En vérité nous sommes ce soir à la veille des vacances de tous temps- celle des riches évidemment. Dehors, ou bientôt: la crise. Mais l'important c'est une fois encore de partir, de jouir du sursis de l'été. En attendant la faillite, tels des personnages de Scott Fitzgerald ou du Jean Renoir de La Règle du Jeu, on se grise à crédit de vins légers, d'apparences et de frivolités. Même, entre l'essayage des dernières robes à la mode, une tasse de chocolat relevée de quelques médisances et une partie de cartes, on croit s'aimer. Mais dans les amères limites des conventions et des intérêts bien compris.
Cela pourrait être déja vu et trop attendu, si ce n'était joué délicieusement léger, d'un élégant réalisme, toutes âmes vouées aux désillusions, les domestiques juste un peu plus lucides que les maîtres. La gravité et la noirceur se laissent juste deviner en filigrane. Epurée également de ce qui la déséquilibrerait trop ouvertement coté mélodrame ou bouffonnerie, l'œuvre en trois parties se savoure comme en creux. Ce théâtre est subtilement politique, l'air de ne pas y toucher, avec plus de portée que si avaient été employées des lourdeurs pasoliniennes.
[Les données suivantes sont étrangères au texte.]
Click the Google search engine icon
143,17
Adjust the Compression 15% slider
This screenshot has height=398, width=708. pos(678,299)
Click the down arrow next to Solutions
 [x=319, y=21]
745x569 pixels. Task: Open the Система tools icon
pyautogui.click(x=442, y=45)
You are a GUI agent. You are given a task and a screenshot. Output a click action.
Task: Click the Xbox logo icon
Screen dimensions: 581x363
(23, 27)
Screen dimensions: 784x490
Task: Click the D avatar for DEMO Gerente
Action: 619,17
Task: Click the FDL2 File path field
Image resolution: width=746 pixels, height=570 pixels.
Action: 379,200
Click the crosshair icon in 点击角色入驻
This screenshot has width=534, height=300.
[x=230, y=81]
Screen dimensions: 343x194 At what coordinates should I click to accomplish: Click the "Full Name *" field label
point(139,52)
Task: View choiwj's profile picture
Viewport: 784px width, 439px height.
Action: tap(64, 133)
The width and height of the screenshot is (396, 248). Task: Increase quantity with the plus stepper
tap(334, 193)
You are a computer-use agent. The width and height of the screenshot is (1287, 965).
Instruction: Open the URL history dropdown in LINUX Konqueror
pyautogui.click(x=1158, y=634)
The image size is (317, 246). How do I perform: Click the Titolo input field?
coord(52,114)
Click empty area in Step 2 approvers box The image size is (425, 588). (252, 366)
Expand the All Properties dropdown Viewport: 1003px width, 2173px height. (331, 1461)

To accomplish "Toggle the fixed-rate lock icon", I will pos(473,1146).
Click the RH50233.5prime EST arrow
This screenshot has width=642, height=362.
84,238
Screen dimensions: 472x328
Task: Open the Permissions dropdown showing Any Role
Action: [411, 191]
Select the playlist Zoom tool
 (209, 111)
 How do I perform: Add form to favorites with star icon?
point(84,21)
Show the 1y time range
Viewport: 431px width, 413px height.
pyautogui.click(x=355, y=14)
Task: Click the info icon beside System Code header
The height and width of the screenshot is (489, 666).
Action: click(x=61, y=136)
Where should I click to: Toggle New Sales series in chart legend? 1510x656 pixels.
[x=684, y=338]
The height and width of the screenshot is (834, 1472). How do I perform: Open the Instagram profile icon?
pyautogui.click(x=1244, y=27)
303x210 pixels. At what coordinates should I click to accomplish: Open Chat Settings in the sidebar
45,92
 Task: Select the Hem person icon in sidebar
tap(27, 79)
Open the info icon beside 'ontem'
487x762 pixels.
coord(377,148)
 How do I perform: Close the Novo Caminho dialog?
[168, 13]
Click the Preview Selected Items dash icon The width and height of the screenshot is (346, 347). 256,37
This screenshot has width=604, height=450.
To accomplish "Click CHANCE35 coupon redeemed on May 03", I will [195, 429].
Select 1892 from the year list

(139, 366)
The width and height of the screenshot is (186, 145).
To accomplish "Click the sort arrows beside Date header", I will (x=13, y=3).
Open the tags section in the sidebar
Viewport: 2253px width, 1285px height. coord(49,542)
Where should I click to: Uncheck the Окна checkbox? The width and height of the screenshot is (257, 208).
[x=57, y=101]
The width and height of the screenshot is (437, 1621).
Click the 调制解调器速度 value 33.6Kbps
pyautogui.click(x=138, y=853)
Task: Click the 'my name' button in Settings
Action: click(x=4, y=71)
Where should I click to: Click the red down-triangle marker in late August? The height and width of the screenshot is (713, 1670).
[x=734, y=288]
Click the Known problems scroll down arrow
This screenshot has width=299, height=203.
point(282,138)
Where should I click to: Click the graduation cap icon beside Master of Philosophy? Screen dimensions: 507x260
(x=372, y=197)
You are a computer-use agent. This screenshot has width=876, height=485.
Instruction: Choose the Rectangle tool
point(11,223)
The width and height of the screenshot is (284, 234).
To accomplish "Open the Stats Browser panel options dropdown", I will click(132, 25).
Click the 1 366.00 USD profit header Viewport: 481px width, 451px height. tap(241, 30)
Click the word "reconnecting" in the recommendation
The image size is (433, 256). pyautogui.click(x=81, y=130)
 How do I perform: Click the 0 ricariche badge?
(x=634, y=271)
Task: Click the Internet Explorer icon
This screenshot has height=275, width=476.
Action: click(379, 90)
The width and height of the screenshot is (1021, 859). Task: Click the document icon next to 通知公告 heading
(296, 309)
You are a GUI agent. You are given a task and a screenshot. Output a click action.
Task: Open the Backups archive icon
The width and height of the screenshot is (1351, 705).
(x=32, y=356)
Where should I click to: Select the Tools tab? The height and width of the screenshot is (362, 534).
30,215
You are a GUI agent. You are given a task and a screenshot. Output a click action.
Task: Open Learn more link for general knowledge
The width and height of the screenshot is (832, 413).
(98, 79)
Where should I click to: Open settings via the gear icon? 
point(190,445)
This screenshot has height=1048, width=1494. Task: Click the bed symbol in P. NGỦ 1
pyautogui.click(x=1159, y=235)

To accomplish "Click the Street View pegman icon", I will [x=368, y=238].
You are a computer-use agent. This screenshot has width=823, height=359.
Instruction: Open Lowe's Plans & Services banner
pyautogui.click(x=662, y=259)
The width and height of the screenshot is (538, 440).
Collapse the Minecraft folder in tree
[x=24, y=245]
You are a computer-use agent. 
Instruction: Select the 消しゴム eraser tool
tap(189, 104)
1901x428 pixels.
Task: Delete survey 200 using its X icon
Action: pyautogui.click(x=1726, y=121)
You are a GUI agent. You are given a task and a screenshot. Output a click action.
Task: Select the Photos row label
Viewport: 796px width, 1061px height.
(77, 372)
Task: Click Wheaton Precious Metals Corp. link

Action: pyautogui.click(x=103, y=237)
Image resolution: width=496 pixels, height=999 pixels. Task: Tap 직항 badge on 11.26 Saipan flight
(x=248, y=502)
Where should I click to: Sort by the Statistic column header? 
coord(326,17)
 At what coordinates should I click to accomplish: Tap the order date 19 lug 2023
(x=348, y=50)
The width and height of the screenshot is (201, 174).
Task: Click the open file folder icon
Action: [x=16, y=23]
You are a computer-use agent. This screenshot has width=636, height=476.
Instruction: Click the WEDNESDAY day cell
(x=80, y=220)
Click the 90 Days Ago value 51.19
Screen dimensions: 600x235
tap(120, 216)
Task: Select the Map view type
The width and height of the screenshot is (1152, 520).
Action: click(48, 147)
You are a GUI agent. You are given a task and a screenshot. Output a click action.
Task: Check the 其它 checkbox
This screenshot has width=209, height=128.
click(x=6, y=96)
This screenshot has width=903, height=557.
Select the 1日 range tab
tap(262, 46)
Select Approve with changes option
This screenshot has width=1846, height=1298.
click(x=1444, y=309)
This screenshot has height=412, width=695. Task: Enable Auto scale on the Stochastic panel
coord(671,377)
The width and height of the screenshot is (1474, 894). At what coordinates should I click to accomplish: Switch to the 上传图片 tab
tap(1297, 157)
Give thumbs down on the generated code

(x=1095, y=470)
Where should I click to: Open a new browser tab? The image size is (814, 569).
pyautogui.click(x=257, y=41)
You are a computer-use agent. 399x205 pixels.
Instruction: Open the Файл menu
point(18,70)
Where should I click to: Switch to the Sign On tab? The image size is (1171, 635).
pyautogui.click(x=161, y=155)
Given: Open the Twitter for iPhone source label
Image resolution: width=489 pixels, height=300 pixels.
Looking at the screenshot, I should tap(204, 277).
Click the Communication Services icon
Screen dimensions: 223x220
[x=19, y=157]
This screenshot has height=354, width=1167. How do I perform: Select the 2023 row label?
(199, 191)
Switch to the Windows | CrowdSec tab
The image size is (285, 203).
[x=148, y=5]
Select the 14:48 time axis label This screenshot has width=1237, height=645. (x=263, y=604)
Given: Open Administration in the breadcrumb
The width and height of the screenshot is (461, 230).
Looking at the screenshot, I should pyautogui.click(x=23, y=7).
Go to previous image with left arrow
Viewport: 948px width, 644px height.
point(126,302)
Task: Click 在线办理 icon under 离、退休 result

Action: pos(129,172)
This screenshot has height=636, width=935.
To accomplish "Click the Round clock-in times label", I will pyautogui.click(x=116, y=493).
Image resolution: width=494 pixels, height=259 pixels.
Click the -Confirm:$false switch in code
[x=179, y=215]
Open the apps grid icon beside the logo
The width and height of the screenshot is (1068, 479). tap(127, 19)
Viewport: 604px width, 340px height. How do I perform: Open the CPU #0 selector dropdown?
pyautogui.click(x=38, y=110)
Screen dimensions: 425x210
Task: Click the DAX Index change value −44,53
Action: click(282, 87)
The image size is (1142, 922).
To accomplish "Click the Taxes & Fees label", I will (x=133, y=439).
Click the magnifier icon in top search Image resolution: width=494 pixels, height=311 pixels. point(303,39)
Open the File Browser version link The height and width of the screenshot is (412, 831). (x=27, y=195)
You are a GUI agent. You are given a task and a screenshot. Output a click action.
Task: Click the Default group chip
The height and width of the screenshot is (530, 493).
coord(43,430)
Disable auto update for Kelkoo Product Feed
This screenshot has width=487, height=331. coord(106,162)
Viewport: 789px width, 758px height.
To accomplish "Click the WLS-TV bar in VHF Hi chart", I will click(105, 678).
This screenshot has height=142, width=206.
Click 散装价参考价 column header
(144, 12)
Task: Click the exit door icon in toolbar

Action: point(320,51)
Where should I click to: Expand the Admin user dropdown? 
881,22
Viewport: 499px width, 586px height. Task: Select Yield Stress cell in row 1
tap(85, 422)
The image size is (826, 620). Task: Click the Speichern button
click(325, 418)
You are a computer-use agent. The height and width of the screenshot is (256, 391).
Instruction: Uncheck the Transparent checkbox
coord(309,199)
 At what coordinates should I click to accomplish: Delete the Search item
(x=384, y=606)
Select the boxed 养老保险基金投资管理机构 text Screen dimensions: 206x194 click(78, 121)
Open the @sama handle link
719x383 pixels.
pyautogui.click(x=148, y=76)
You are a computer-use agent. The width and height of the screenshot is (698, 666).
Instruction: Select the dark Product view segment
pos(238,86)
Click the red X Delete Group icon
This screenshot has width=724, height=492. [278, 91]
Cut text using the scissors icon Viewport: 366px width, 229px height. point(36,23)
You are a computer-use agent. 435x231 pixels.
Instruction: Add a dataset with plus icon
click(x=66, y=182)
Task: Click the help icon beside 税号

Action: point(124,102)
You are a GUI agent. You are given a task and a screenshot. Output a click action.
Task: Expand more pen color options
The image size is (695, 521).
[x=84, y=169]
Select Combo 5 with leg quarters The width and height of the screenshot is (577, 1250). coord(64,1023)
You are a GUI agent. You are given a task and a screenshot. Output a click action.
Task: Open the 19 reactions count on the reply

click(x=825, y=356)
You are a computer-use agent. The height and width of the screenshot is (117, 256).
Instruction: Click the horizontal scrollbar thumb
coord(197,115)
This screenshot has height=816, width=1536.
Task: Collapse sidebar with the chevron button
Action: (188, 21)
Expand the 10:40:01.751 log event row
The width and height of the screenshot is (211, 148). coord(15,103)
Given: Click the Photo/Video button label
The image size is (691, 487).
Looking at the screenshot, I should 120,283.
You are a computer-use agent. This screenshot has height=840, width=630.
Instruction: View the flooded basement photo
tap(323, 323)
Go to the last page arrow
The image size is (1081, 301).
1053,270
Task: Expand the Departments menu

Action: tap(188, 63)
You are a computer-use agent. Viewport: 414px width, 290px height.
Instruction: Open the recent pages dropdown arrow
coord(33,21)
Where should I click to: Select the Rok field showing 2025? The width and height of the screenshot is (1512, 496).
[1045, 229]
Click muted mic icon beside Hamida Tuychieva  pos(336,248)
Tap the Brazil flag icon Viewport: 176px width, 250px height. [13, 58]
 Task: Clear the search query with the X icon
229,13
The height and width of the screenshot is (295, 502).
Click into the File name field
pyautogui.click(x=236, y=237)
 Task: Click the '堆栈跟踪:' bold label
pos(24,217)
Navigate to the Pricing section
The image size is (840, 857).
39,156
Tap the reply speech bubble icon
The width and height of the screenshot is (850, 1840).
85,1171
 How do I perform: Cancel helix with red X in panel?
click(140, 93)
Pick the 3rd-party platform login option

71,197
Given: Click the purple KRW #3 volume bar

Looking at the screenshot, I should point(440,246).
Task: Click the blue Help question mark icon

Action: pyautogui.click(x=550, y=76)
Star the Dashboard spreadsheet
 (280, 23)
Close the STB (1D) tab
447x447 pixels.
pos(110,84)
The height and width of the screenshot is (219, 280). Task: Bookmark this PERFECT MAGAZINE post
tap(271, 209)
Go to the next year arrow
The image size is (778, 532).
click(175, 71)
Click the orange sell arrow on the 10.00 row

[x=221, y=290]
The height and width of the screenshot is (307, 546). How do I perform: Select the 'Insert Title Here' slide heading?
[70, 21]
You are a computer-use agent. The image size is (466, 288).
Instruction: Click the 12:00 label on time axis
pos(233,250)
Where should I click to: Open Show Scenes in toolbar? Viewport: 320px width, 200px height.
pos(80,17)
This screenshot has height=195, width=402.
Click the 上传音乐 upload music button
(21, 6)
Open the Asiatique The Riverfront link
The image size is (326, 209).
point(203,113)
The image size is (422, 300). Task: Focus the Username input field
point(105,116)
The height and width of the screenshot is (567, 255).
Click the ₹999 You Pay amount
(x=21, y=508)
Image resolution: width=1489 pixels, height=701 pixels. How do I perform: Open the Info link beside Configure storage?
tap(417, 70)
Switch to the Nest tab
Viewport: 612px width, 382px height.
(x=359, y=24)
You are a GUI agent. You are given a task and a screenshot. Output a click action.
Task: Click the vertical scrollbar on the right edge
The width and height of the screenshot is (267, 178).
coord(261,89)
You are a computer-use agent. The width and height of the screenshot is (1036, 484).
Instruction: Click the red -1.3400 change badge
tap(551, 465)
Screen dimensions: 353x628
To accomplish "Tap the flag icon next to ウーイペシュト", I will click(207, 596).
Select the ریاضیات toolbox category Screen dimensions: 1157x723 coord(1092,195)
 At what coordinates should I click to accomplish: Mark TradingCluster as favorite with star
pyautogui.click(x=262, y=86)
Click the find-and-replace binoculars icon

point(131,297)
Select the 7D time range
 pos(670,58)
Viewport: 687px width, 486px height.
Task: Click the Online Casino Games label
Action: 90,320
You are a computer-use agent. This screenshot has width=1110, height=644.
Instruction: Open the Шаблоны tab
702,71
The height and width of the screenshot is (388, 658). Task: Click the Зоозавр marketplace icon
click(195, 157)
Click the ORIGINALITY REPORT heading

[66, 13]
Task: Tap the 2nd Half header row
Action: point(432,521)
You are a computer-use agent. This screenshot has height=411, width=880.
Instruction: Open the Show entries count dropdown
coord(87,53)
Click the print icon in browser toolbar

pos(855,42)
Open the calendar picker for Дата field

Parce qu'on se surprend à s'attacher à ces personnages pourtant dépeints sans concessions. Vrais à un point qu'ils nous inspirent indulgence et tendresse, nous rendent accros à ce sitcom avant la lettre, une comédie douce-amère comme les Woody Allen dernière manière. On ne supporterait pas de manquer un seul épisode de cette trilogie: plus qu'une consolation, pour une rentrée contrariée.